4

I'm using a simple (re-search-forward "\"") to find the end of string constants in my buffer. This is to copy the string in a def like (defconst name1 "some string"). The problem is that string constants may contain the ?\" character if it is quoted, and one has to check if the quoting char ?\\ is not itself quoted. And I want to find the end of empty strings too. So I need something more complex.

Since Emacs has to do this kind of search all the times, e.g. for highlighting the string constants, I thought that there must be some internal function that does just the trick, and faster and more reliably than I would ever manage to do myself. However I failed to find any such function while looking in manuals or using apropos search.

How is it done internally?
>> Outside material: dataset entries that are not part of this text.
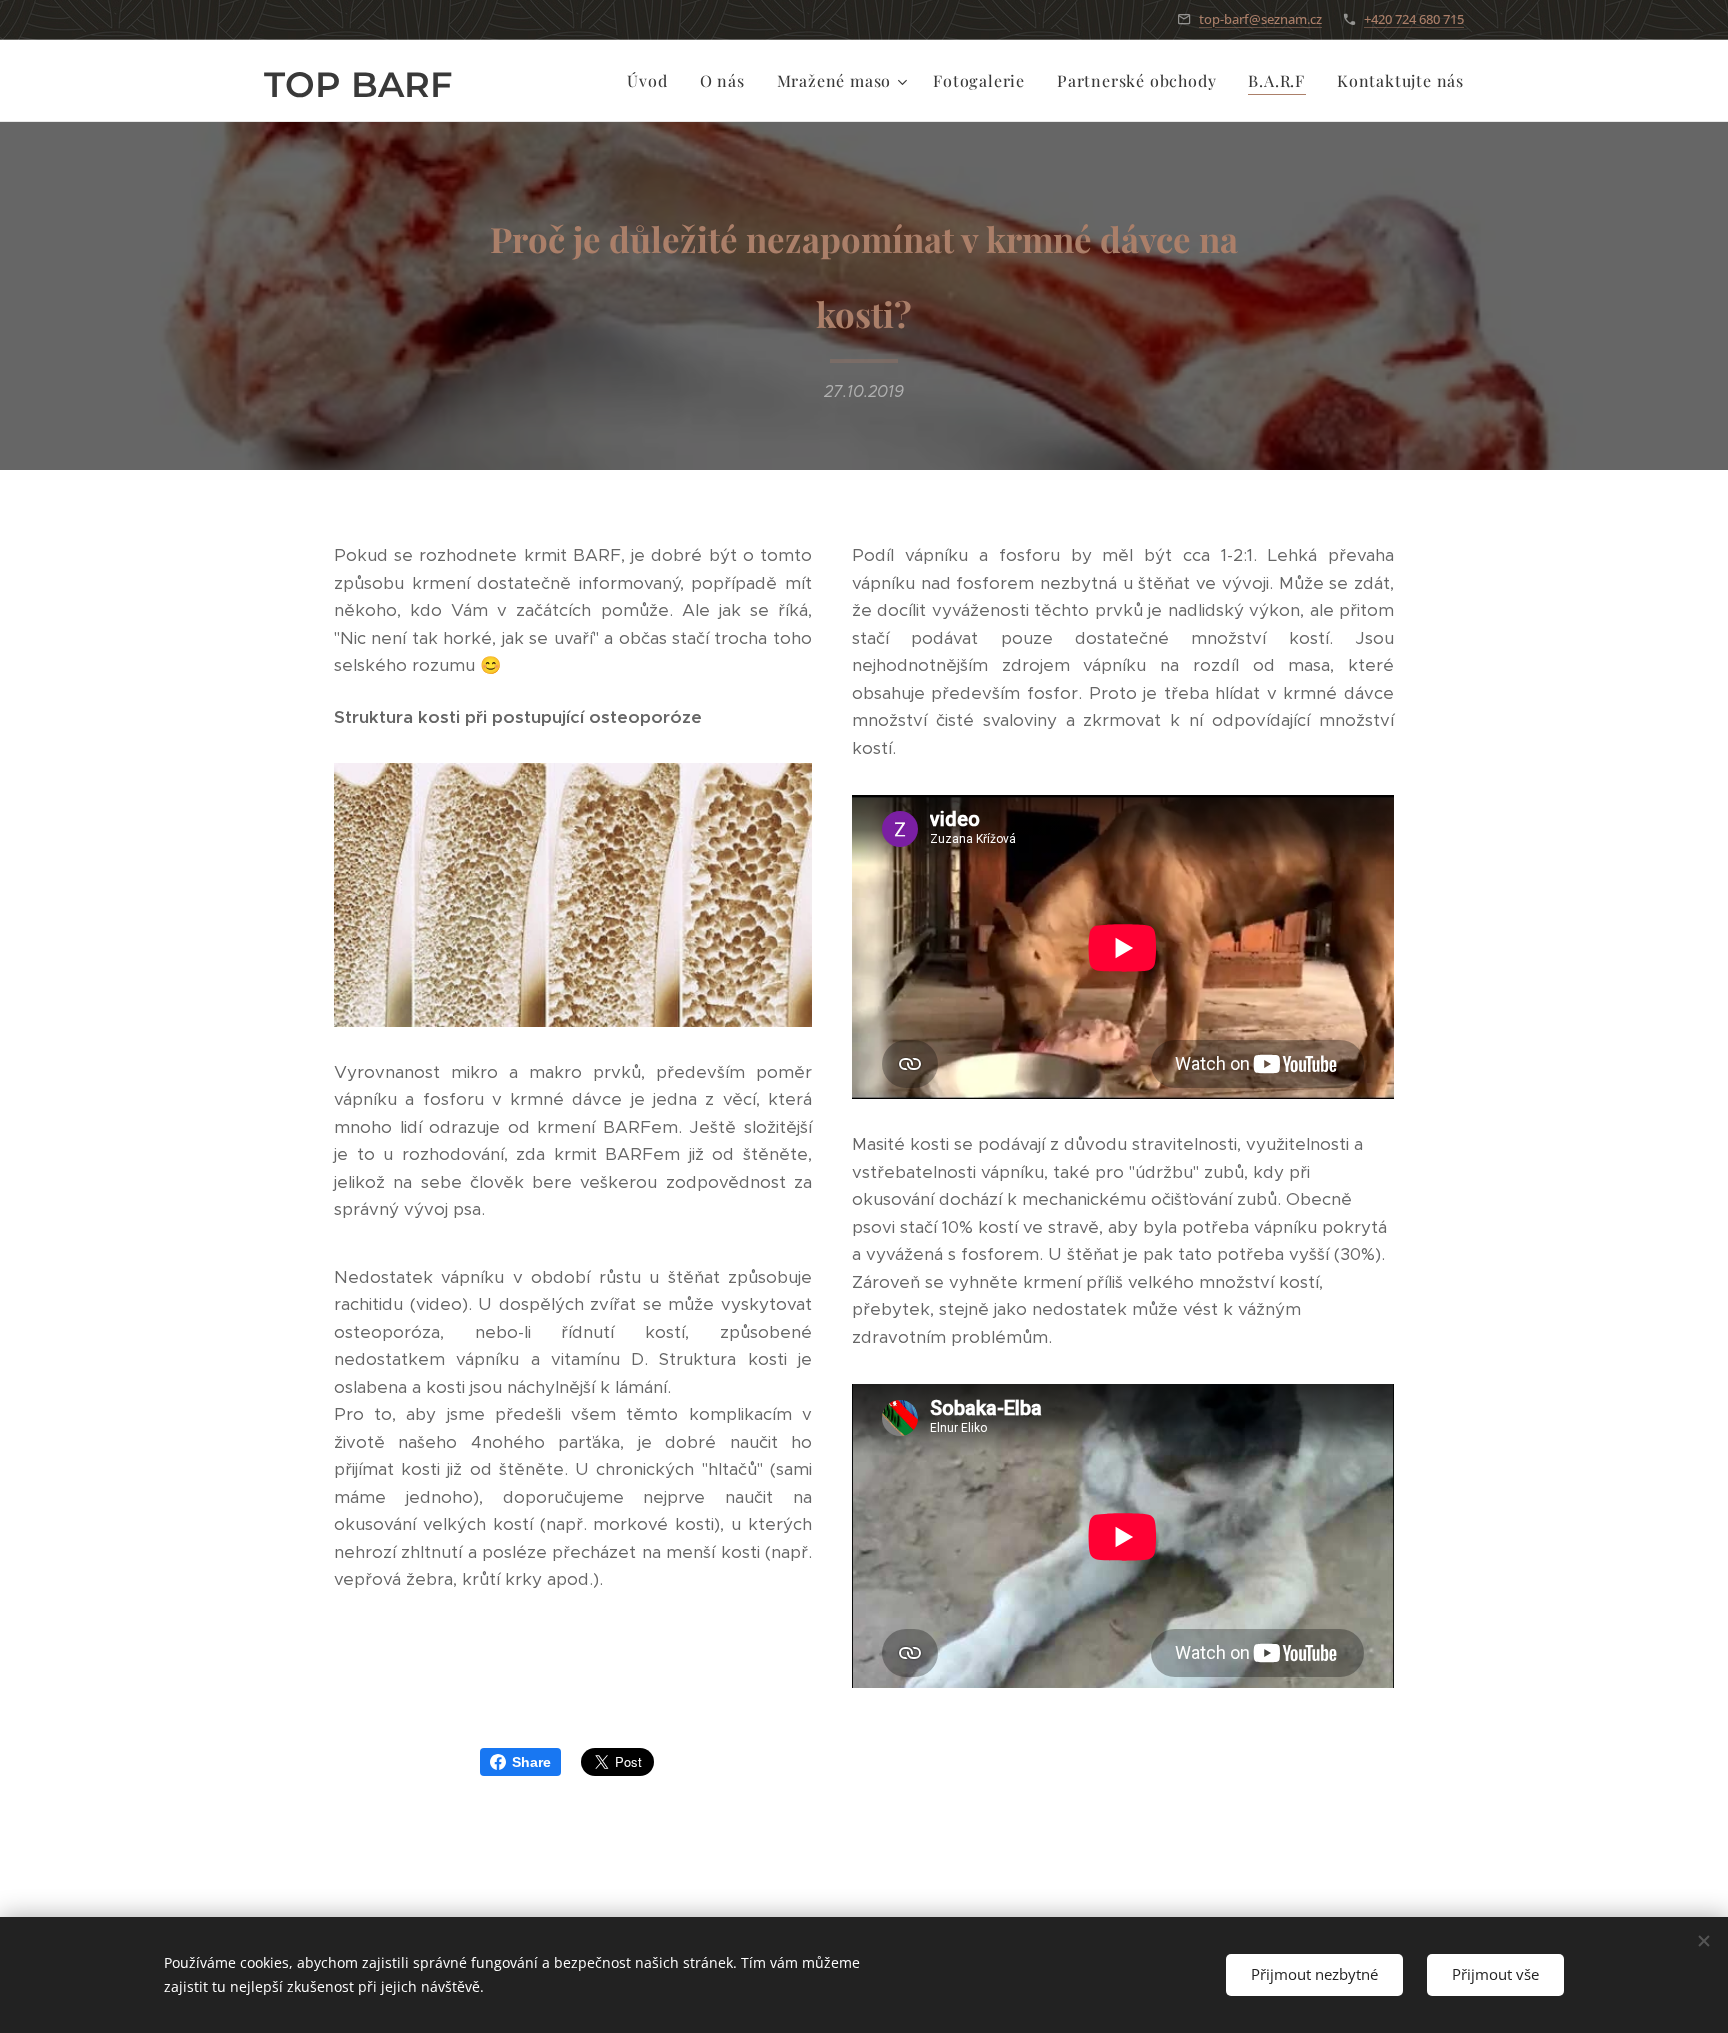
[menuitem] (652, 81)
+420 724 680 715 (1414, 19)
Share (531, 1762)
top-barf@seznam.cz (1260, 19)
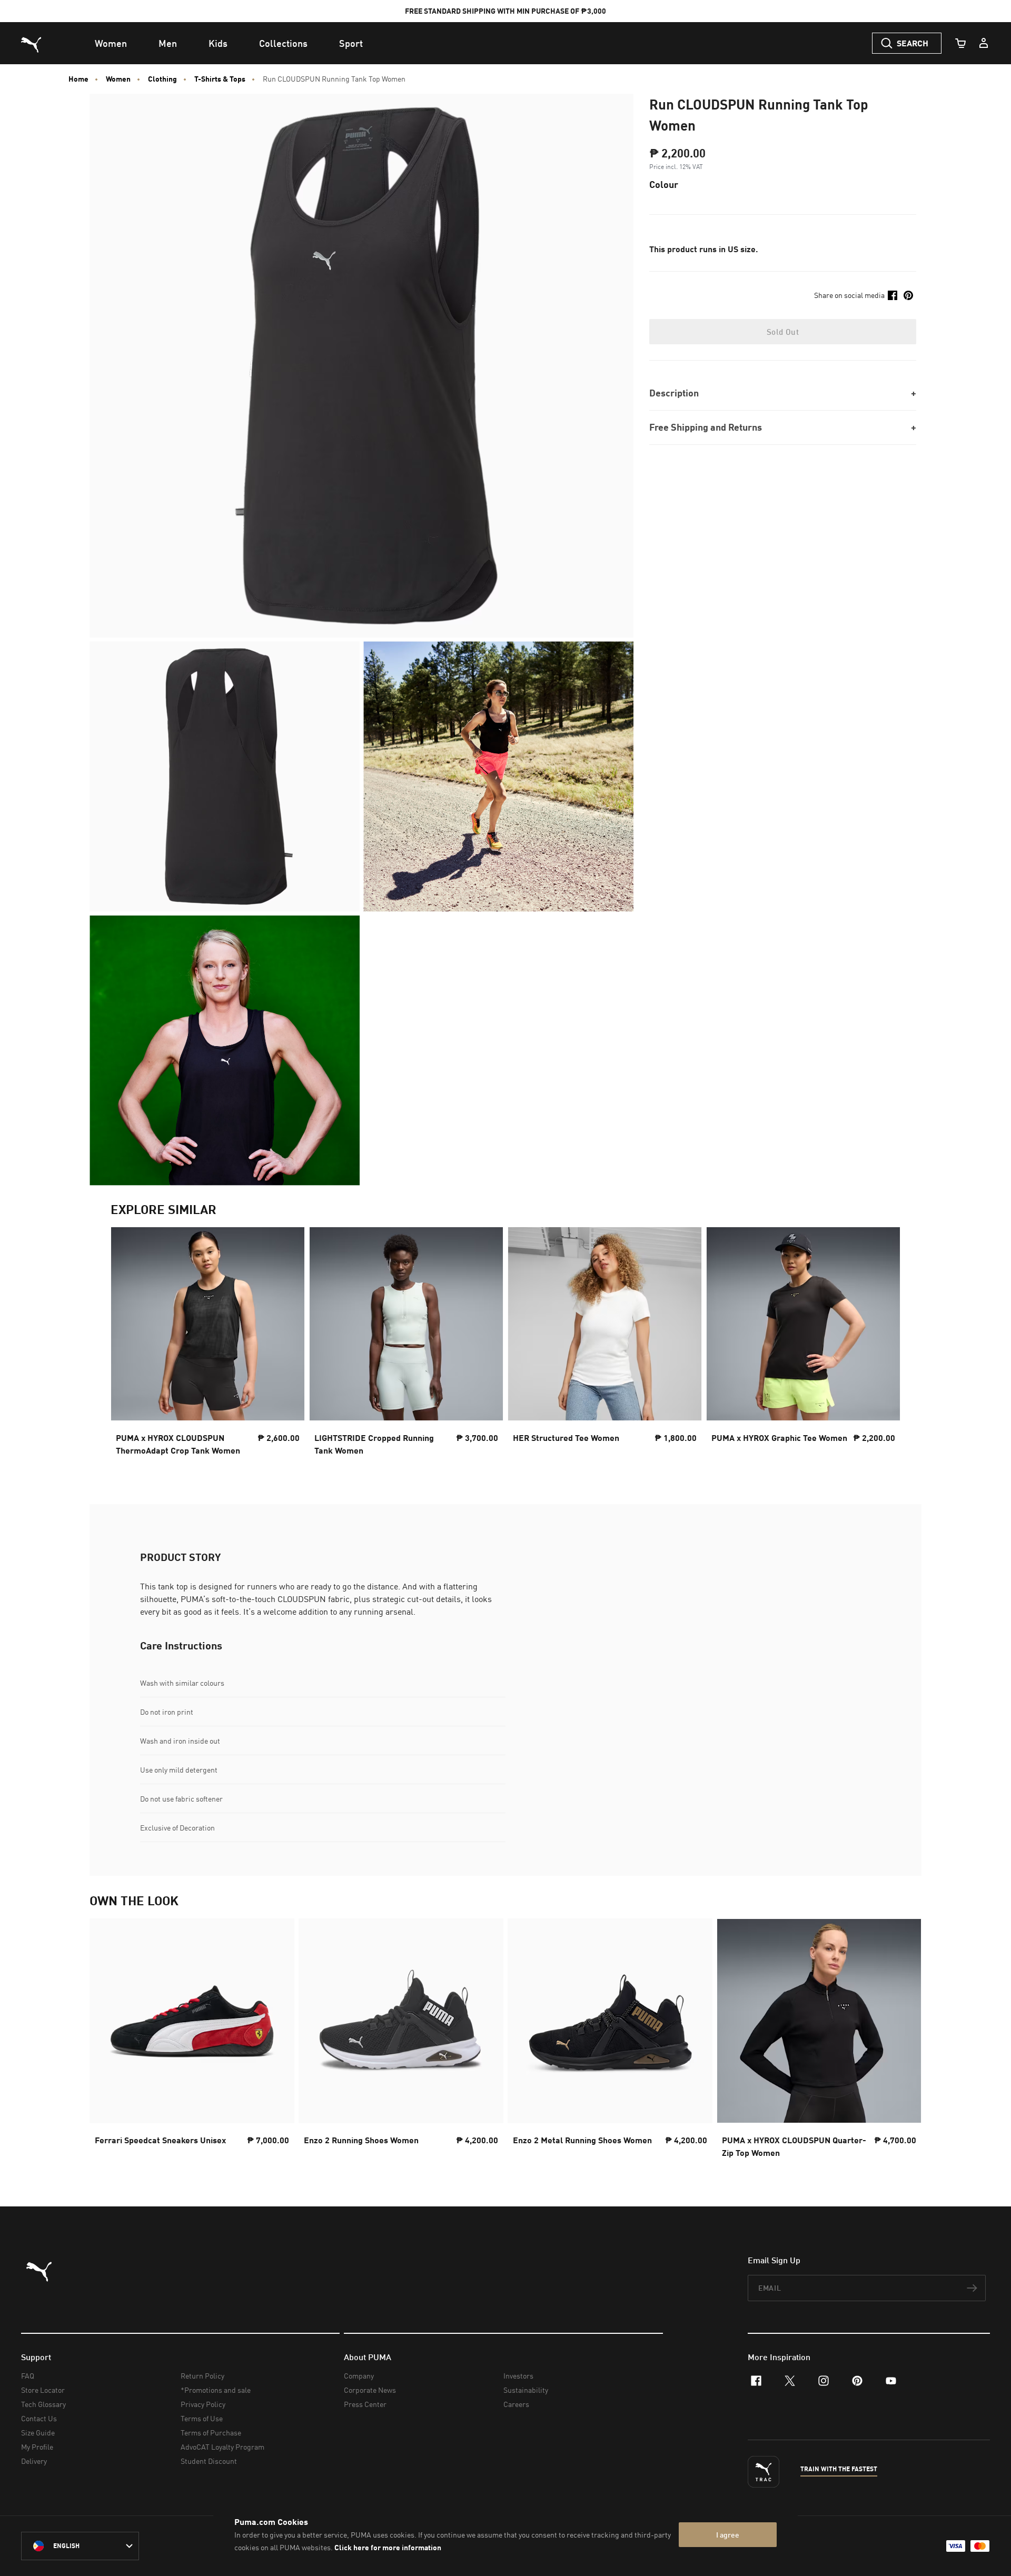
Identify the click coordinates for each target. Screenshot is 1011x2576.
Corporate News (370, 2389)
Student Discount (209, 2460)
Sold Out (783, 331)
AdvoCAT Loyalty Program (222, 2446)
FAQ (27, 2375)
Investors (518, 2375)
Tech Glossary (43, 2404)
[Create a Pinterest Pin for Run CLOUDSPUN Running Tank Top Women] (908, 295)
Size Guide (38, 2432)
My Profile (37, 2446)
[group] (208, 1344)
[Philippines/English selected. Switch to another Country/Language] (80, 2546)
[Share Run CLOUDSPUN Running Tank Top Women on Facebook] (892, 295)
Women (118, 79)
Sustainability (525, 2389)
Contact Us (39, 2418)
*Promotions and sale (216, 2389)
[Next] (883, 1344)
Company (359, 2375)
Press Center (365, 2404)
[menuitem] (111, 43)
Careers (516, 2404)
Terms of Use (202, 2418)
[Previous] (127, 1344)
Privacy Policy (203, 2404)
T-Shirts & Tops (219, 79)
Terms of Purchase (211, 2432)
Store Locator (43, 2389)
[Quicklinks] (983, 43)
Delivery (34, 2460)
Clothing (162, 79)
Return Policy (202, 2375)
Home (78, 79)
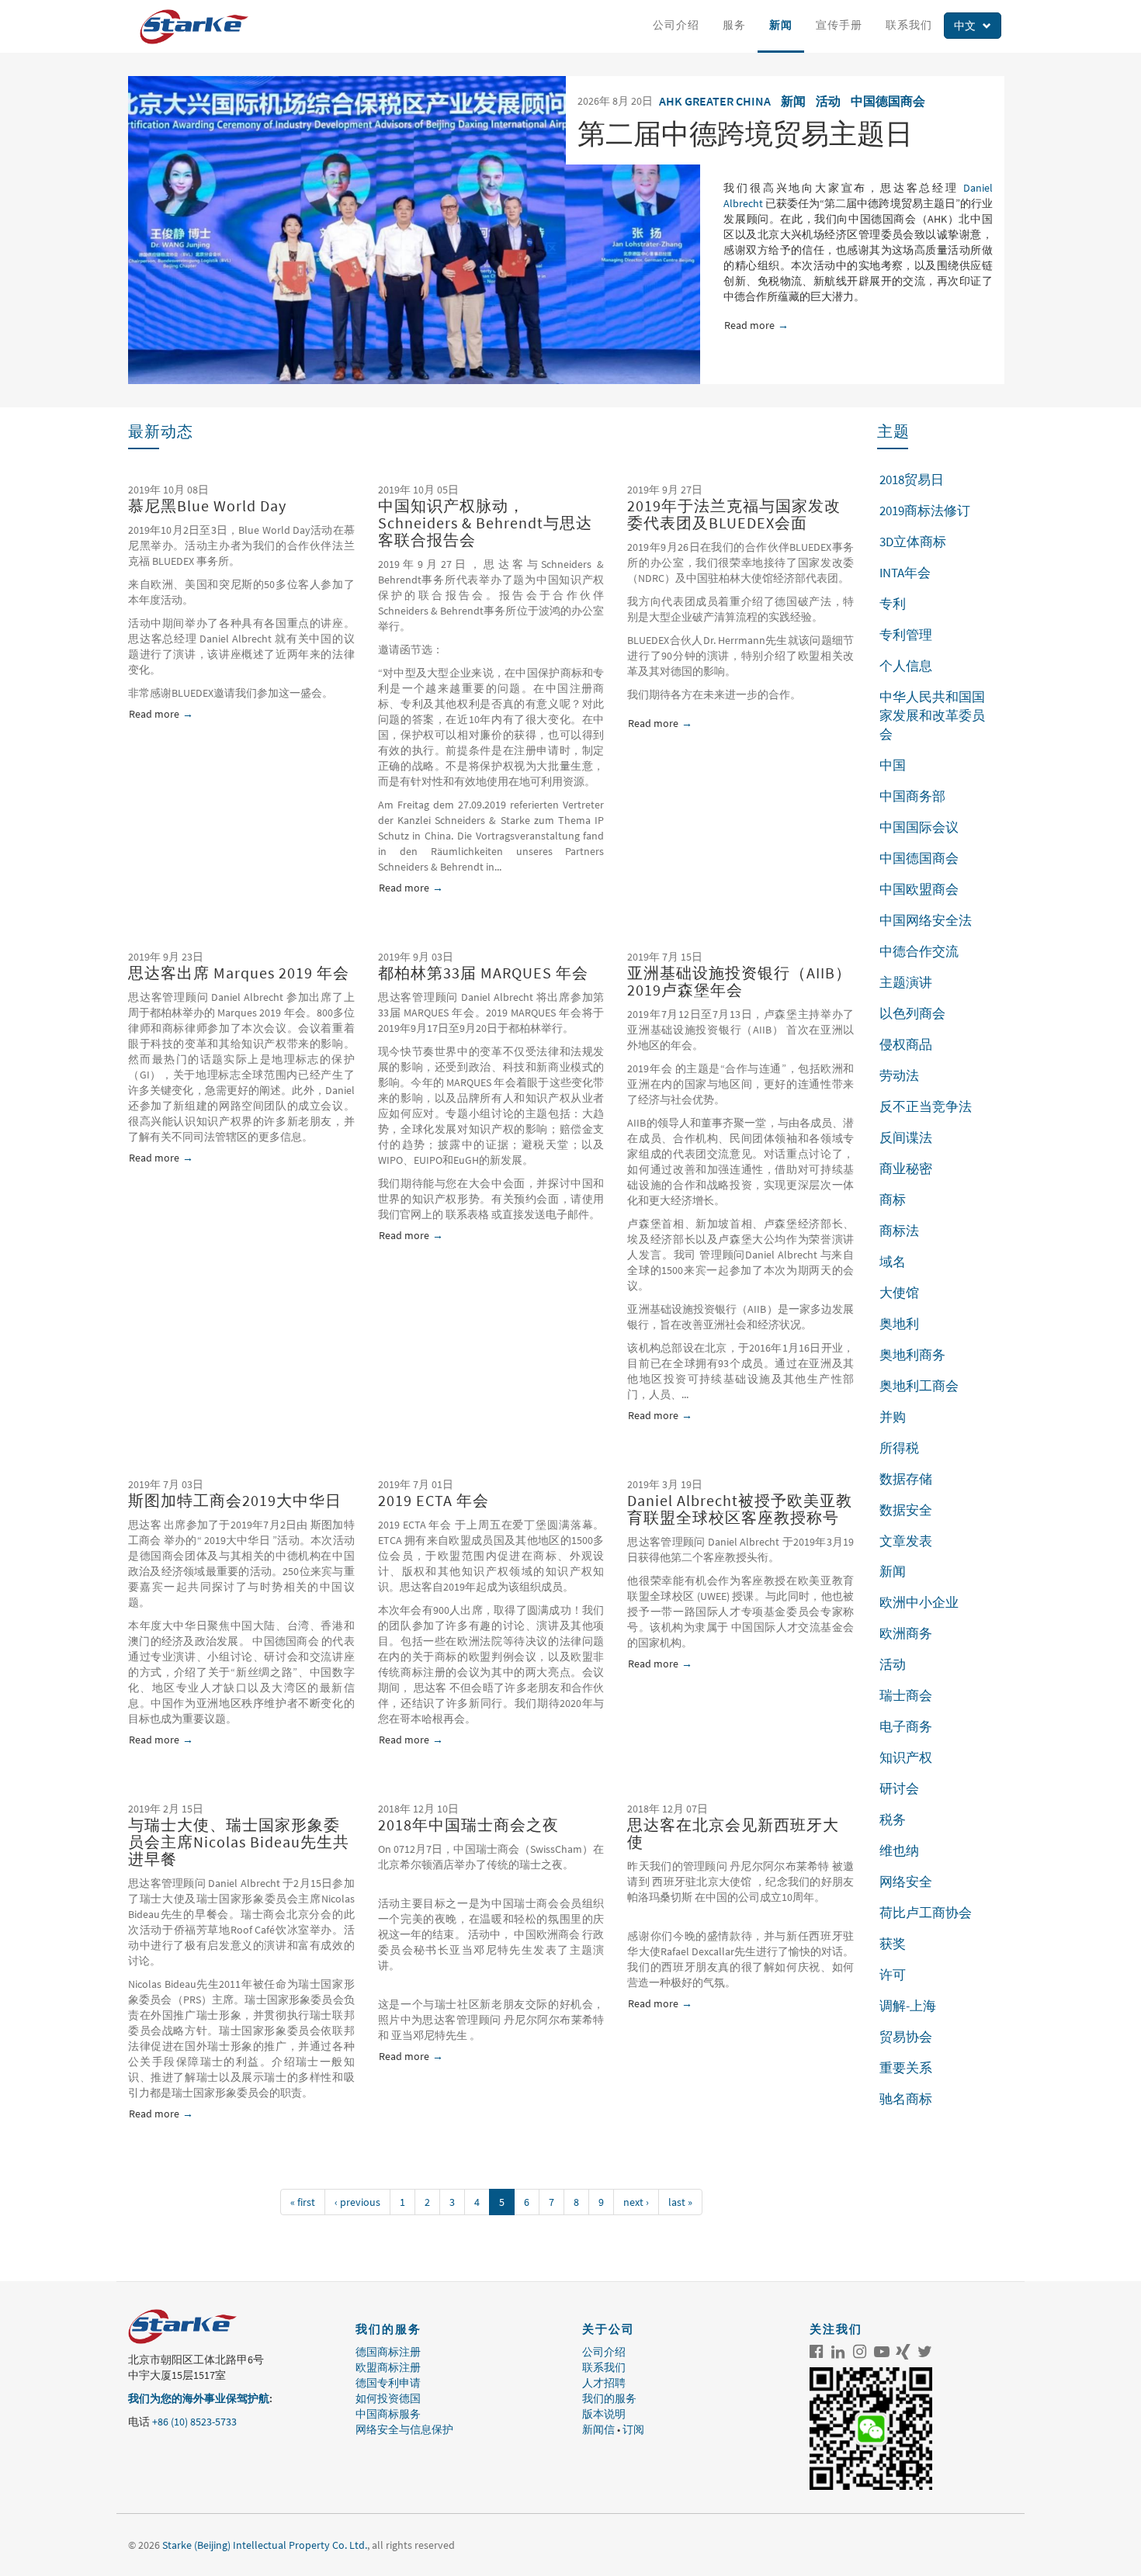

Is there a forward-string command that would work like forward-sexp but for string constants? (I understand that string syntax is mode-dependent but I am happy with something that works for elisp or C).

phs
  • 1,095
  • 6
  • 13
  • 1
    You could iterate through buffer using `(goto-char (next-property-change (point)))`, then examine the property under point using `(text-properties-at (point))` to determine if the point is currently in a string. See this for extended example: https://www.gnu.org/software/emacs/manual/html_node/elisp/Property-Search.html . Also, once at the beginning of a string `forward-sexp` will jump to the end of the string (so, if you have any special decorations, which would alter text properties, this would work). – wvxvw Nov 09 '17 at 13:37
  • Thanks for pointing out these features that I did not kow about. It seems this solution is very dependent on how the text was fontified. For example, it does not work in BibTeX mode. – phs Nov 09 '17 at 13:45
  • 1
    Yes, it assumes that Emacs knew how to fontify the buffer. If it didn't... then there isn't much it can do for you. If BibTeX mode didn't specify any font-lock rules, then you are basically looking at a plain text file, Emacs knows nothing about its structure. Even though in many programming languages string follow similar rules, they have some differences... there isn't a universal way to identify a string w/o knowing what language it is defined in. – wvxvw Nov 09 '17 at 14:00
  • At the moment I am using `(re-search-forward "\"\\(\\\\\\(.\\|\n\\)\\|[^\\\"]\\)*\"")` which works fine (and faster than I thought) in C and BibTeX and Lisp modes, but it has its limitations. For example it has to be started outside a string constant :-) – phs Nov 09 '17 at 17:42

5 Answers5

5

Some remarks at first:

  1. This question should not only be about finding the end of a string. Also finding the beginning of a string is quite complicated if you want to do it right. There may be double-quote characters ?\" within the program text that must be ignored. Furthermore there may be single double-quote characters within comments that also must be ignored.
  2. Don't use text properties since these depend on the buffer fontification. If the buffer is lazily fontified it is not fully fontified. You would need to call font-lock-ensure. This is often too much work for the job to be done.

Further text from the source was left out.